Crash Test Dummies goes hip-hop on next album
By KAREN BLISS


Brad Roberts was once dead set against collaborating with another songwriter, but upon doing so the Crash Test Dummies next album, Give Yourself A Hand (due out in March) has a whole lot of soul and hip hop beats.

The first single, "Keep A Lid On Things" has a slow, steady groove, and Roberts, Winnipeg native best known for his Jolly Green Giant baritone even sings in falsetto. On "A Cigarette Is All Your Get", that falsetto does make an appearance but he mainly sing-speaks rhythmically as a funky groove churns rapidly behind him. There's even a song called "I Want To Par-Tay!", on which he comes dangerously close to rapping.

"Oh, no I don't rap on this record," he responds, and, of the falsetto, he says, "To be honest, I didn't even know I could sing in a falsetto until I started living up here and started hearing it all the time and doing it myself unconsciously."

Up here is Harlem. After living in London, England for a number of years, Roberts now lives in New York where his neighbourhood is filled with black music. "I really had no intention of moving here in order to soak up any atmosphere. It was just a question of knowing somebody who will rent a place to me."

He attributes much of the Dummies' new direction on Give Yourself A Hand to the fact that he co-wrote with producer Gregg Wells, a Peterborough, Ont. native now living in Los Angeles, who Roberts met at Miles Copeland's invitation-only songwriting retreat in France.

"When I was first invited to that retreat, I had no intention of going whatsoever," Roberts admits. "I'd just never written with anybody in my life. To me, it seemed like a very solitary type of activity. Then, I thought, 'Well, Brad, you're being your usual narrow-minded self, maybe you should give it a shot.' And it worked out better than I ever had imagined."

Although none of the collaborations ended up on Give Yourself A Hand, there he wrote with numerous people, including Carole King, Kevin Hunter (Wire Train), John Parish (Wall of Voodoo, P.J. Harvey) and Wells, who he asked to produce the new Dummies album. He also left with a new appreciation for co-writing.

In the past, it had simply been Roberts strumming out a melody and figure out the chord structure on his acoustic guitar, then writing the lyrics. This time, the process was reversed.

"I found the most fruitful way of getting things done was for me to sit down and write the set of lyrics and go to him with the lyrics and read them to him and say, 'Where do you think we should run with this?," says Roberts.

"Then he would call up a sound, maybe vibes or piano or pick up the guitar or sit behind the drum kit -- he's super multi-talented and can play almost anything -- and I would sing the lyrics along to the chords until we came up with something that jelled, then work on the arrangement."

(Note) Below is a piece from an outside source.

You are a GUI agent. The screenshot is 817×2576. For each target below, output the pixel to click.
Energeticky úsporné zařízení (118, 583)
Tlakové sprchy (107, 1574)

He did this in Los Angeles in a "closet-sized" demo studio, where Roberts says the bulk of the album was recorded. "It was only at the very end of the recording process that we went into a bigger studio." And the rest of the Dummies - Ellen Reid (vocals, keyboards), Mitch Dorge (drums), Ben Darvill (harp, mandolin) and Dan Roberts (bass) -- joined him.

As for whether this groovier Dummies will alienate a fanbase which bought 1990's The Ghosts That Haunts Me, 1993's six-million-seller God Shuffled His Feet and 1996's A Worm's Life, which sold 600,000 worldwide and went platinum in Canada, Roberts doesn't give it a thought.

"In the case of Crash Test Dummies, the first record was very folk and country influenced, our second record was much more pop, our third record had a lot of heavy electric guitars and was much more rock, and this one's obviously more rhythmically oriented," says Roberts. "So all the records have been quite different from each other and the whole issue of trying not to alienate your fanbase has never really been a big one for us."